Friday, July 1, 2011
EVERYONE has a story.
The world does not need tourists who ride by in a bus clucking their tongues. The world as it is needs those who will love it enough to change it, with what they have, where they are.
One world, many stories. Everyone has one. Some are just more interesting than others. Other people's stories broaden our views. By hearing the tales of how other people live, we expand our way of thinking. The world is more than just you. The world is more than just your community. The world is vast. Everyone is different, and yet we all share some remarkable similarities. I don't think I need to list them. You can probably figure those similarities out for yourself. If you're having trouble figuring the similarities out, stop in at your local library and pick up some books about people living a life different than the one you're living.

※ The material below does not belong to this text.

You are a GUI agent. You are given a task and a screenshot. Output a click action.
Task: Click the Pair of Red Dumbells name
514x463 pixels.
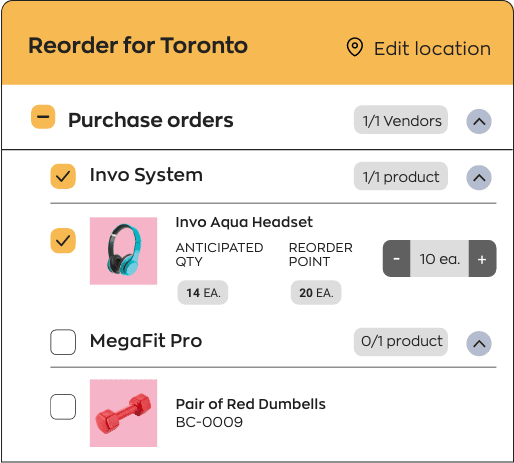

To be perfectly honest, I wasn't originally very excited about the summer reading theme this year. It seemed a bit too much for me to tackle. I liked the theme, I just didn't know which direction to go in with it. One World, Many Stories. I decided to focus on one country per week over the course of our six week program. I wasn't sure how that would go over with the kids. I was kind of thinking they wouldn't be interested. Ahhh, but I forgot, kids don't have that same kind of self-centeredness that we adults sometimes have. They don't have the same kind of baggage attached to other nations. The people of China cannot be summed up by everything "made in China". The people of Mexico are not all the U.S.'s illegal immigrants. While we may see Africa as a place of starving children, that does not sum up the lives of all of the people living there. Afghanistan is more than the Taliban, Nebraska is more than just cornfields.
The kids have enjoyed learning about other countries. I'm not much of a linguist, and the books I've chosen have had some words in the language of the week. I'm thankful to those people yesterday who helped me out with those Spanish words that I was massacring.
I'm glad that the theme of the year that I thought might be a dud, has been one of the best ones we've had in a few years. The kids have gotten the chance to think about other places in the world besides their own communities. It may sink in a bit more than it does in the school setting, simply because it's done in a different way. It's done through stories.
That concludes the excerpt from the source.